Agendas
DISSE PESSOA QUE «O POETA É UM FINGIDOR», mas, curiosamente, é a palavra «ficção», geralmente associada à narrativa em prosa, que tem origem no verbo latino «fingire». E, em ficção, quanto mais verdadeiro parecer o faz-de-conta melhor, mesmo que a história esteja longe de ser real. Exímios nisto, alguns escritores conseguem transformar o fingido em algo tão vivo que chegamos a apaixonar-nos por personagens que, para nosso bem, não podem saltar do papel. Falo dos criminosos, vilões e malandros que tantas vezes animam a literatura e os leitores. De facto, haveria Crime e Castigo se o estudante não matasse a onzeneira? Com uma Bovary fiel ao marido, ainda nos lembraríamos de Flaubert? Nabokov ter-se-ia tornado célebre se Humbert Humbert não andasse a babar-se por uma menor? E poderia Stanley Kowalski ser amoroso com Blanche DuBois sem o público abandonar a peça antes do intervalo e a bocejar? Enfim, tratando-se de ficção, pode ser um gozo encontrar um desses bonitões que levam a rapariga para a cama sem a mais pequena intenção de se envolverem com ela, ou até figuras capazes de ferir de morte com o refinamento do seu silêncio, como a mãe da protagonista de Uma Barragem contra o Pacífico, de Marguerite Duras, quando recebe a visita do pretendente da filha: vê-o chegar com um embrulho descomunal, mas não só o pousa toda a santa tarde numa mesa sem o abrir, como nem sequer se digna perguntar o que é…

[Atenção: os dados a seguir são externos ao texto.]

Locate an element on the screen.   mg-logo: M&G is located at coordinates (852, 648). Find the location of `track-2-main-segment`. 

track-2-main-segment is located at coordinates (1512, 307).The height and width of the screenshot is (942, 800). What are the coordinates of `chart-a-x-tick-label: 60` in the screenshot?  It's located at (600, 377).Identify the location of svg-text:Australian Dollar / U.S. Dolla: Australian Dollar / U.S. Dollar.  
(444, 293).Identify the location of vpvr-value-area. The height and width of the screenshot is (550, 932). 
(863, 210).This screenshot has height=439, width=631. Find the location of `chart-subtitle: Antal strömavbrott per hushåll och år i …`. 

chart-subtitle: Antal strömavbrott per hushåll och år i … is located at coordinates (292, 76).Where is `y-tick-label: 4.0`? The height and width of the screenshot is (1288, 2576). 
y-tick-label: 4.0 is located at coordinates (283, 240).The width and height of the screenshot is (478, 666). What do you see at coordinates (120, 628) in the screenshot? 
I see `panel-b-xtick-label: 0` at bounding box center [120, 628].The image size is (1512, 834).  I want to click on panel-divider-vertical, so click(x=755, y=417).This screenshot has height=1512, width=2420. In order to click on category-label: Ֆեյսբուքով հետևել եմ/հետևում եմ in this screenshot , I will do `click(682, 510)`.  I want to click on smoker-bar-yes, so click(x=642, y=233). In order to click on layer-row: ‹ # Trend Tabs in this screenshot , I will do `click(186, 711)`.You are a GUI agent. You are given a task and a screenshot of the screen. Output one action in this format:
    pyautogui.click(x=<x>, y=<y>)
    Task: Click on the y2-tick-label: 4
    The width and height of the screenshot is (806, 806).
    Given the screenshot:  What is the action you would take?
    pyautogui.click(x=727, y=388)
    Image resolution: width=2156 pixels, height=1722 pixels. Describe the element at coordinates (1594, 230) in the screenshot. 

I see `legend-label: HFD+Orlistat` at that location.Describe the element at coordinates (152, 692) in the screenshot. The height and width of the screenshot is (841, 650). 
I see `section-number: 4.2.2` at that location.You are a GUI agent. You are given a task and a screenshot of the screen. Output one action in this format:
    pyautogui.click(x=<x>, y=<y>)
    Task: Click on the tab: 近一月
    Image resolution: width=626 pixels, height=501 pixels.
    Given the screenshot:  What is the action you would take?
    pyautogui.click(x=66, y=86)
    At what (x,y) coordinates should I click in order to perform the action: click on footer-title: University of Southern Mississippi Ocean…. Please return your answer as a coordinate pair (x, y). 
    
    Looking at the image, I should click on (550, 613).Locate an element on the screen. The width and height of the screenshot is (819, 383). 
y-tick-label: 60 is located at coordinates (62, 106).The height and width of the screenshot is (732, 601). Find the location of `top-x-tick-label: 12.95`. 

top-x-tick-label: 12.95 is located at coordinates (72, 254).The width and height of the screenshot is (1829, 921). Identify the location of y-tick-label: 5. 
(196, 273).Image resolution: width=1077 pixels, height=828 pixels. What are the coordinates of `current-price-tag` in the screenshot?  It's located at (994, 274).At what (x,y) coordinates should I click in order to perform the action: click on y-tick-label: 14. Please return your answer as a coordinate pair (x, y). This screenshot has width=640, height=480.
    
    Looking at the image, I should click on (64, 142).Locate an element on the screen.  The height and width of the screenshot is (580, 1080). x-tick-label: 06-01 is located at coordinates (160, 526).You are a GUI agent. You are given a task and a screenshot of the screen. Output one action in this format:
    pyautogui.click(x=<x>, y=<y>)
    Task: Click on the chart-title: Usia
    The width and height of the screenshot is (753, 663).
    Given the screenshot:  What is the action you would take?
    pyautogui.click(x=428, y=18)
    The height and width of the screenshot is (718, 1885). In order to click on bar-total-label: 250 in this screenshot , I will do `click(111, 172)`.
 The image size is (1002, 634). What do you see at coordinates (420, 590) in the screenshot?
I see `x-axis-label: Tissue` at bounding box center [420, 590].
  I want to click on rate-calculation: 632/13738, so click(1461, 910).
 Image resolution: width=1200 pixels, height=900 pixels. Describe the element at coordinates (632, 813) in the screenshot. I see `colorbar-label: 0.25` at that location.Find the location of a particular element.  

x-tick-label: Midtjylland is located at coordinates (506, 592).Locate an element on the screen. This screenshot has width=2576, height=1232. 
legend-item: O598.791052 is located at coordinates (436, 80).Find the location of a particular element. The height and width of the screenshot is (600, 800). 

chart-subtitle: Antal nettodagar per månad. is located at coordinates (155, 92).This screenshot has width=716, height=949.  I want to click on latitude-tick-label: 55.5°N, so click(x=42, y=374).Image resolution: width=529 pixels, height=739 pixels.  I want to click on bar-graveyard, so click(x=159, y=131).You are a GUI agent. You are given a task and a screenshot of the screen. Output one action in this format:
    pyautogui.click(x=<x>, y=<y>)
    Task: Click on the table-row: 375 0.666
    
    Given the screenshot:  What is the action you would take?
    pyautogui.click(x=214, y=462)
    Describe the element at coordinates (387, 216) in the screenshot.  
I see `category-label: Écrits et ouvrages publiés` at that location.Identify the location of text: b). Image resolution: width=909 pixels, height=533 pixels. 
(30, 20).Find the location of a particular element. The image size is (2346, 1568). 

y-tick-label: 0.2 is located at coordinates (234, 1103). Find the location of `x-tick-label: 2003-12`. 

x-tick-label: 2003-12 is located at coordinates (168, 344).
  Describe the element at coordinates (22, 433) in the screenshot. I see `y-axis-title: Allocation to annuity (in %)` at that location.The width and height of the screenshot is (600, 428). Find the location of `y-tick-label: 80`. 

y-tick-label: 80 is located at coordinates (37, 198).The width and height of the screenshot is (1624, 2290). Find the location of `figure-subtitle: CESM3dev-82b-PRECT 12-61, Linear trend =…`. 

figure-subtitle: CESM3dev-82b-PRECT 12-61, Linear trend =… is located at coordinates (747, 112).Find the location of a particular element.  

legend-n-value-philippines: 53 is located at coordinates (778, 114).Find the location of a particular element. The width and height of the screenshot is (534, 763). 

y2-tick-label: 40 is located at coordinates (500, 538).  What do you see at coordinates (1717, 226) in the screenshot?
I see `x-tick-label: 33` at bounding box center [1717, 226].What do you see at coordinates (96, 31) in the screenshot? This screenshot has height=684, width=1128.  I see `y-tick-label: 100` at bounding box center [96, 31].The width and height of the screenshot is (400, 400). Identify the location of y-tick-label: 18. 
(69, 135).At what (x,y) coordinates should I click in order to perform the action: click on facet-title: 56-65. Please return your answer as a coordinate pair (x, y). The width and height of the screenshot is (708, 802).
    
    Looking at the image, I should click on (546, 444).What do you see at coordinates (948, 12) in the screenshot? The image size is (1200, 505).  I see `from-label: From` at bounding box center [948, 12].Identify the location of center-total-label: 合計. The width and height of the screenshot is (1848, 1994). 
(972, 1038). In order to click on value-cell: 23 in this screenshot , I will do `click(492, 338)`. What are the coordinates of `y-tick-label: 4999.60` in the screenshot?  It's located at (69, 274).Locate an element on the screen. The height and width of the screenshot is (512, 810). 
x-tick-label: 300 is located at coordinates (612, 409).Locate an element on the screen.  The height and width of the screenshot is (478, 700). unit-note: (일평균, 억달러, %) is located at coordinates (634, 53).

Dos virtuosos não rezam, de facto, as histórias — e até Jesus Cristo larga uns valentes berros num filme que lhe é dedicado no momento em que é preciso agarrar o espectador, fartinho de milagres e cantoria melosa. Daí que os sedutores, adúlteros e tratantes como Zorro, Indiana Jones ou Valmont façam já parte do nosso património afectivo, mesmo que não se recomendassem na vida real.
Ainda assim, o 007 que o futuro nos reserva já não será o James Bond que ultimamente Daniel Craig encarnava. O actor disse que não queria continuar a ser o espião do MI6 — e, sem qualquer respeito pela memória de Ian Fleming, criador da personagem, a produtora de cinema aproveitou para cumprir a agenda do politicamente correcto e entregar o papel a alguém que, por mais que se esforce, não poderá corresponder ao malandro irresistível que interiorizámos (embora com vários rostos), até porque vem para o pôr no lugar. No próximo filme, o famoso 007 passará então a ser uma mulher negra chamada Lashana Lynch que, mesmo que não gagueje, só pode ser mais um erro de casting. Adeus, futuro.